Published online Dec 31, 2001.
https://doi.org/10.4110/in.2001.1.3.196
WEHI-231 cells are defective in the ligand-induced internalization of B cell antigen receptor
Abstract
Backgorund
WEHI-231 B cell line is a representative model for lgM+ mature B cells. To understand the signaling differences between mature and immature B cells, we compared the responsiveness of WEHI-231 and Bal 17 B cell lines to BCR cross-linking.
Methods
The extents of tyrosine phosphorylation, ligand-induced internalization, and activation-induced cell death upon BCR cross-linking were compared in two cell lines.
Results
Despite a higher expression of BCR, cross-linking of BCR on WEHI-231 cell evoked a weaker level of tyrosine phosphorylation and BCR endocytosis than Bal 17 cells.
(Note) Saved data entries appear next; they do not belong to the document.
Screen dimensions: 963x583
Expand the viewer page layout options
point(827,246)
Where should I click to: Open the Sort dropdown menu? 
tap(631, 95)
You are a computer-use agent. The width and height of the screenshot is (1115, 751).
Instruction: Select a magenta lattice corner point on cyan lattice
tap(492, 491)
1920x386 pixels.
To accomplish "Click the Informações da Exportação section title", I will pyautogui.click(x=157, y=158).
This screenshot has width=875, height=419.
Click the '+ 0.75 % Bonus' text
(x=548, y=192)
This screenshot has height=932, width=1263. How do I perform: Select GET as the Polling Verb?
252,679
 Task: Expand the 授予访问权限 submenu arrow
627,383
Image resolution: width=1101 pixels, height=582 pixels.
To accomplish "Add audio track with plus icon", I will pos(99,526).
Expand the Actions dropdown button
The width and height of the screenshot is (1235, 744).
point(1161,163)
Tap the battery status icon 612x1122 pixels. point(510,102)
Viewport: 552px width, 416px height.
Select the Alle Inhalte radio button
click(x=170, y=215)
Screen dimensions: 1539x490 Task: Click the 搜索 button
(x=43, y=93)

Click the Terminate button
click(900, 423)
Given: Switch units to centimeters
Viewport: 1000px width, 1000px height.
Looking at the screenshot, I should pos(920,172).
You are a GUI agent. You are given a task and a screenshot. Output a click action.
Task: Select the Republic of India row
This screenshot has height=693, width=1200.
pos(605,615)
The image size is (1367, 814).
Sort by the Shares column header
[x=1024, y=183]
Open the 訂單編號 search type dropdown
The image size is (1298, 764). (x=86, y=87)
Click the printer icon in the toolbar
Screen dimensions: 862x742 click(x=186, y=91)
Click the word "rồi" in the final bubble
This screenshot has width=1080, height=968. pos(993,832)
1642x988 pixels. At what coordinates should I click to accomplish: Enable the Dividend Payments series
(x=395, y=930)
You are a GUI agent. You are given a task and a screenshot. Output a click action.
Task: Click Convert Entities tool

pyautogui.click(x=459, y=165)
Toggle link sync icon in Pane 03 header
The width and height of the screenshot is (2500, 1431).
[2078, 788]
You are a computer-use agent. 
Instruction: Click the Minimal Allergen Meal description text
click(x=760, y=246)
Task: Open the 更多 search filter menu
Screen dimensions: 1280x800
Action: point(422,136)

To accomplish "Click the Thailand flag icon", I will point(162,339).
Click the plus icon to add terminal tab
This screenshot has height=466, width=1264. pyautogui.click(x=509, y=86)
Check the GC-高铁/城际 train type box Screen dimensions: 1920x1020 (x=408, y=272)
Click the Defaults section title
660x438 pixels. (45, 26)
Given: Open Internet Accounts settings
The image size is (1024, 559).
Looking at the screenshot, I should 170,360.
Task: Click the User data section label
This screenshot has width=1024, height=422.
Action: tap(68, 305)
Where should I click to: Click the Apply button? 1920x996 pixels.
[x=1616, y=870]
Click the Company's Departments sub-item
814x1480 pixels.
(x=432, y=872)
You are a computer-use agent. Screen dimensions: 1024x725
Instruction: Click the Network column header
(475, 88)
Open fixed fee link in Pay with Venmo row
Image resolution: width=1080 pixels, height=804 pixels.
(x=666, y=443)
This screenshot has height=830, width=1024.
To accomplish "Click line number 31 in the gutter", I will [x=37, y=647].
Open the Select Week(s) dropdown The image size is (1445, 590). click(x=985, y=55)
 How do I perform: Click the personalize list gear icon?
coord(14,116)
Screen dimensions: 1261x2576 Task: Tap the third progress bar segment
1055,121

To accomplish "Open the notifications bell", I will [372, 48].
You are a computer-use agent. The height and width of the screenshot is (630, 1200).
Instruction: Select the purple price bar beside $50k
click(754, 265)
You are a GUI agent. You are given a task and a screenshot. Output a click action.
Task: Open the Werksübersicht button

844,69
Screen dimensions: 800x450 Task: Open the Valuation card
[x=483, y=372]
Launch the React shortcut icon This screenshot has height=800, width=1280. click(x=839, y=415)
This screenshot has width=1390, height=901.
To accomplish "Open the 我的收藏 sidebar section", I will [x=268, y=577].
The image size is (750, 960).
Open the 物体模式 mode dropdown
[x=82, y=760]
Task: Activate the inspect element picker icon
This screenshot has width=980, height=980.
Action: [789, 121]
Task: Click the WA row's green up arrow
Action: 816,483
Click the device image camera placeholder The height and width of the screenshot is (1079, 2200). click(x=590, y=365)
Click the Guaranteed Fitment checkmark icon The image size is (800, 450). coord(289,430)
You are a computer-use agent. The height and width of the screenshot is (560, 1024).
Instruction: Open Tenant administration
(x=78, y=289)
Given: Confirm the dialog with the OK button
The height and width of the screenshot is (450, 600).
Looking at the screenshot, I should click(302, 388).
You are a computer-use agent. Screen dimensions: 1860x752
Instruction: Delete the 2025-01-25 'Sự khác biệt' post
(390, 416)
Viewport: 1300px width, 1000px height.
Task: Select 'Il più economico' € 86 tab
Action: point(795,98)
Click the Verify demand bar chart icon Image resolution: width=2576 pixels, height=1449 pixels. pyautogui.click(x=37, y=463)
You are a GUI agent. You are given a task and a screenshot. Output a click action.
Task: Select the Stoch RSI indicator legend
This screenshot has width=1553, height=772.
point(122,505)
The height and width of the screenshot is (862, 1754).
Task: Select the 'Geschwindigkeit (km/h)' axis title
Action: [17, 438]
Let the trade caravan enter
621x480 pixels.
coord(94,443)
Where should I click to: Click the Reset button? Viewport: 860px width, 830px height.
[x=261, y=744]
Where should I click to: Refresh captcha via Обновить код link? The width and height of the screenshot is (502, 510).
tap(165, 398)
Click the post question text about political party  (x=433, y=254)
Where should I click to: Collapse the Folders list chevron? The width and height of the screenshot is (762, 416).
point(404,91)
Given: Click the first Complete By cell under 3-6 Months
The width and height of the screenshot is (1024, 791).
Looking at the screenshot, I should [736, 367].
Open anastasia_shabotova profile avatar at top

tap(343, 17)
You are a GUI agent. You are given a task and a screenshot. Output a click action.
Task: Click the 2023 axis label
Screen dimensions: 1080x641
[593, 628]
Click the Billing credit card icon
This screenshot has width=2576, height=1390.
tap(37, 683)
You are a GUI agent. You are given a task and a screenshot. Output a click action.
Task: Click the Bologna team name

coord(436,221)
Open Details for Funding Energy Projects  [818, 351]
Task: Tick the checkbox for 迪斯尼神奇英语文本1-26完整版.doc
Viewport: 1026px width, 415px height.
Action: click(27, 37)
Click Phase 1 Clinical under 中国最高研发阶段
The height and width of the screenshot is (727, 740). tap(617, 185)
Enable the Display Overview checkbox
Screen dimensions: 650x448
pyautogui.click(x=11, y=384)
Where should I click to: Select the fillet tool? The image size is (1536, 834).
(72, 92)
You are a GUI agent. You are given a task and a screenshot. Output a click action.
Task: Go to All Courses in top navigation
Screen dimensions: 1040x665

Furthermore, the endocytosed BCR could not enter the lysosomal compartment and stayed as peripheral spots in WEHI-231 cells.
Conclusion
WEHI-231 cell showed preferred BCR-mediated signaling pathways leading to a reduced capability of antigen presentation as well as the enhanced apoptosis in comparision with Bal 17 cells. These results might reflect the signaling differences between mature and immature B cells.